Torna all'inizioCome calcolare l'Irpef e le imposte dovute nel 730
L’Irpef, imposta sul reddito delle persone fisiche, è proporzionale al reddito, cioè all’aumentare di questo cresce anche l’aliquota d’imposta applicata. Le aliquote e gli scaglioni d'imposta sono variati nel 2024 e sono stati rivisti nel 2026. Questi ultimi quindi non trovano ancora spazio nel 730/2026.

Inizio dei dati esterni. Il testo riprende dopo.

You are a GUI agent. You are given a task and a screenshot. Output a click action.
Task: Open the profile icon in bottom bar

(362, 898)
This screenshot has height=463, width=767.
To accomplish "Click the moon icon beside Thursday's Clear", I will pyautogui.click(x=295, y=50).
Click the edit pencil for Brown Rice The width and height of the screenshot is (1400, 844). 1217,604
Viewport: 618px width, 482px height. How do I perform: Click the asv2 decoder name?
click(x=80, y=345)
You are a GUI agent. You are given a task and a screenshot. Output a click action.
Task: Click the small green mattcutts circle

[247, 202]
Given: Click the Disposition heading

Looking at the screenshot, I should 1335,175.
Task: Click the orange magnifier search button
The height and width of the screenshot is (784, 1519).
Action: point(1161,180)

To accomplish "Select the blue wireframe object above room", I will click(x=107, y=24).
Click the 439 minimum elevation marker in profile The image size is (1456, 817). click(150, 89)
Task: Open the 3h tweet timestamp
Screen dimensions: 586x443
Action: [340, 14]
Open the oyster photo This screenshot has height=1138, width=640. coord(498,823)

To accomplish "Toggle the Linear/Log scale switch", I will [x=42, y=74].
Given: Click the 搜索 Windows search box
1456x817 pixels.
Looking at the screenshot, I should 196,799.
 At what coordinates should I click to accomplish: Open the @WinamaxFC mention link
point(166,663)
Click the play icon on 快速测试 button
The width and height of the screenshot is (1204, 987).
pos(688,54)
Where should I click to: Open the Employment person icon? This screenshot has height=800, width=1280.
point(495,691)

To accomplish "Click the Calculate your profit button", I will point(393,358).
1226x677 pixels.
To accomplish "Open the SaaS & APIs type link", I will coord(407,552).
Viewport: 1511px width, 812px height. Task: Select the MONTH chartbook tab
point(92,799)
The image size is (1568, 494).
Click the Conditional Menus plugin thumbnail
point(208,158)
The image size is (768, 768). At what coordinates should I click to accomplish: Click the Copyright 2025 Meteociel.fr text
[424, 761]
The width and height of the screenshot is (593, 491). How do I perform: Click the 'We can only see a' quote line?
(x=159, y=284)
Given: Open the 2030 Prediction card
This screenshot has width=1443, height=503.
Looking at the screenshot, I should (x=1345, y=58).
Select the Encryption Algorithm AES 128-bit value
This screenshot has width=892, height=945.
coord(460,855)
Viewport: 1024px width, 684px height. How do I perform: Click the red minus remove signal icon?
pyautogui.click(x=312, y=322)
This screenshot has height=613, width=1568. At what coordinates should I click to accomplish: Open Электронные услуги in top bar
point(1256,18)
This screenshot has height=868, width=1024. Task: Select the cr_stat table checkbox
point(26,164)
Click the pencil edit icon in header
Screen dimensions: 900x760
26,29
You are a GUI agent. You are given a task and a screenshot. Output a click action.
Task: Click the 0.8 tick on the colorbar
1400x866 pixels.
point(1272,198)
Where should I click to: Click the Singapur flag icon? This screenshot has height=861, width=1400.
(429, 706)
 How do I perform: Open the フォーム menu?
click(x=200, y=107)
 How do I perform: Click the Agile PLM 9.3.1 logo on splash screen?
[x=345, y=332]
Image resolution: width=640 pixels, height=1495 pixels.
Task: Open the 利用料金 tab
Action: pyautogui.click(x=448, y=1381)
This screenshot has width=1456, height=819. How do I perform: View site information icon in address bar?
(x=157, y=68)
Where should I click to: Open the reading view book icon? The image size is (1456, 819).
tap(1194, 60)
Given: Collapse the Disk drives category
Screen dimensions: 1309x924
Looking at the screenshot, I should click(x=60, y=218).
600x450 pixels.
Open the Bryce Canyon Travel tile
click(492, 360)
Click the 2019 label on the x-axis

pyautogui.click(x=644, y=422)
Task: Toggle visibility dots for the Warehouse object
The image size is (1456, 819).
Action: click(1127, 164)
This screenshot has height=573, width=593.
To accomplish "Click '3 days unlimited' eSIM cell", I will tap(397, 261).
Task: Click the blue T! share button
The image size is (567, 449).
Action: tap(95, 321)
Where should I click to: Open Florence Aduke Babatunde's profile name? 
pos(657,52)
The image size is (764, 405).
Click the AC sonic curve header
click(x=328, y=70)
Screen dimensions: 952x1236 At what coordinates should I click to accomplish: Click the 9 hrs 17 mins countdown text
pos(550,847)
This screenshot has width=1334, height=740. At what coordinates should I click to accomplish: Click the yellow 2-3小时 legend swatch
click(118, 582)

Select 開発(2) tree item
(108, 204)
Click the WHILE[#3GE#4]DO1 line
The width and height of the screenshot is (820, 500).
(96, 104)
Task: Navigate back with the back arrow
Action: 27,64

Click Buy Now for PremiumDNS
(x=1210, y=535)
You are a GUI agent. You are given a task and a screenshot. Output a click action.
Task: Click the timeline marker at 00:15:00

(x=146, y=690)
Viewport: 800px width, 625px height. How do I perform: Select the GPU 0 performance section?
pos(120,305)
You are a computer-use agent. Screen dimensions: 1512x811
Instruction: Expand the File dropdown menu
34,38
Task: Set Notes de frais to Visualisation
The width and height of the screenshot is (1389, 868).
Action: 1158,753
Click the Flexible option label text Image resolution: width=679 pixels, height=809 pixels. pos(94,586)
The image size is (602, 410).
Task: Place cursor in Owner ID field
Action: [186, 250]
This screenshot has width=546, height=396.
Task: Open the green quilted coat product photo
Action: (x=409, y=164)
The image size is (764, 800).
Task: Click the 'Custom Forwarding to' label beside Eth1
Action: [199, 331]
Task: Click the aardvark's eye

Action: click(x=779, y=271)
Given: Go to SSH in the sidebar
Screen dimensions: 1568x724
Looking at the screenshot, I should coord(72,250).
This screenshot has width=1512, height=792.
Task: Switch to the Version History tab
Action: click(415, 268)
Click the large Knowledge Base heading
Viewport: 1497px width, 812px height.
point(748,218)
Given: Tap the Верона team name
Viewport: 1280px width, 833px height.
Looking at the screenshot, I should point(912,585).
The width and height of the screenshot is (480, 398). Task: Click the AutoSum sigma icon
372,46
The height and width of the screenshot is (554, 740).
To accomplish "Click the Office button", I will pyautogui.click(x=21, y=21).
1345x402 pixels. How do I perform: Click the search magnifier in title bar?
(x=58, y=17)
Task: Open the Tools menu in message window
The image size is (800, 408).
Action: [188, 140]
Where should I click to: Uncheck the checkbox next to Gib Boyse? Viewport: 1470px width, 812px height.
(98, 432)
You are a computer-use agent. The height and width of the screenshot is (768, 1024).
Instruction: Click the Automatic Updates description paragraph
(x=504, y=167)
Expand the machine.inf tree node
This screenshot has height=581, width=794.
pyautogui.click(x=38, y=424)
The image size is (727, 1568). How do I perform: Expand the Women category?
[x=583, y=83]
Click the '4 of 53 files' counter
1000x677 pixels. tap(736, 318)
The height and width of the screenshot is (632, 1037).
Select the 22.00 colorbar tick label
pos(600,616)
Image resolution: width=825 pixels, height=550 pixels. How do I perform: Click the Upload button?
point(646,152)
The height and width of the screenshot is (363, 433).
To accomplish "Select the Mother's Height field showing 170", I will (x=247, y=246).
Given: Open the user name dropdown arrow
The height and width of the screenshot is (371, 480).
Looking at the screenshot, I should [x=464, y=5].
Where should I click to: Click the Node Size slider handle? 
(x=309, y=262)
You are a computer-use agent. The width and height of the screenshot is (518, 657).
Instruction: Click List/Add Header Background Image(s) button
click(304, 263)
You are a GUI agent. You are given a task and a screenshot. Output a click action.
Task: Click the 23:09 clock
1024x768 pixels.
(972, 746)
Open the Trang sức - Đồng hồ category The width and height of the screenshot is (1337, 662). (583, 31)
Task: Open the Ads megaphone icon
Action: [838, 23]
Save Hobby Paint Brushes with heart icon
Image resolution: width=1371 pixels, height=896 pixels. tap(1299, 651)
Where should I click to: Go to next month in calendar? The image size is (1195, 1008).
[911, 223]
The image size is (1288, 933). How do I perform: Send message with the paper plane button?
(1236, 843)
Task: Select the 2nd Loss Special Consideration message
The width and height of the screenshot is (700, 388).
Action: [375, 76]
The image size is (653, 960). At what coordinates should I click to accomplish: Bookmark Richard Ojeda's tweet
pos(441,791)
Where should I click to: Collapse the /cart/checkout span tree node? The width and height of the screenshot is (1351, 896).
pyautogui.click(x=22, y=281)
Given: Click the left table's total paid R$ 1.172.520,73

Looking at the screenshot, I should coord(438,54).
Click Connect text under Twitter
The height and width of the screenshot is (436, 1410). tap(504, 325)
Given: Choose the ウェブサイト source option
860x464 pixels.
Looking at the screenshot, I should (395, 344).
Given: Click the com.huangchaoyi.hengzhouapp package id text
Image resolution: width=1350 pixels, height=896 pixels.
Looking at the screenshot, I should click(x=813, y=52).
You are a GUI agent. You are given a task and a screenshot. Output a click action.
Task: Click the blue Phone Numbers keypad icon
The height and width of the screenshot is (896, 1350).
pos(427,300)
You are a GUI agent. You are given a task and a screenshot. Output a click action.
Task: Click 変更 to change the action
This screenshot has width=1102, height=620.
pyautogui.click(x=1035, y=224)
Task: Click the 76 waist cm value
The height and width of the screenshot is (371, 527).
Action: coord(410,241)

Per calcolare l'Irpef si usano gli scaglioni di reddito riportati nella tabella seguente:
| Reddito imponibile (RI) | Formula per il calcolo dell'Irpef |
|---|---|
| Fino a 28.000 euro | 23% |
| da 28.001 a 50.000 euro | 6.440 + (RI - 28.000) x 35% |
| Oltre 50.001 euro | 14.140 + (RI - 50.000) x 43% |
Il reddito su cui calcolare le imposte è il reddito complessivo, che è dato dalla somma di tutti i redditi dichiarati ad esclusione di quelli da locazione su cui si è deciso di versare la cedolare secca. Prima di applicare la tassazione dal reddito complessivo bisogna togliere:
- l’eventuale reddito dell’abitazione principale e delle sue pertinenze;
- gli oneri deducibili.
Attenzione: dall’imposta lorda si tolgono le detrazioni eventualmente legate al tipo di reddito dichiarato e quelle riconosciute sulle spese sostenute in corso d’anno, oltre ai crediti d’imposta. Da tutti questi calcoli nasce l’imposta netta eventualmente da versare.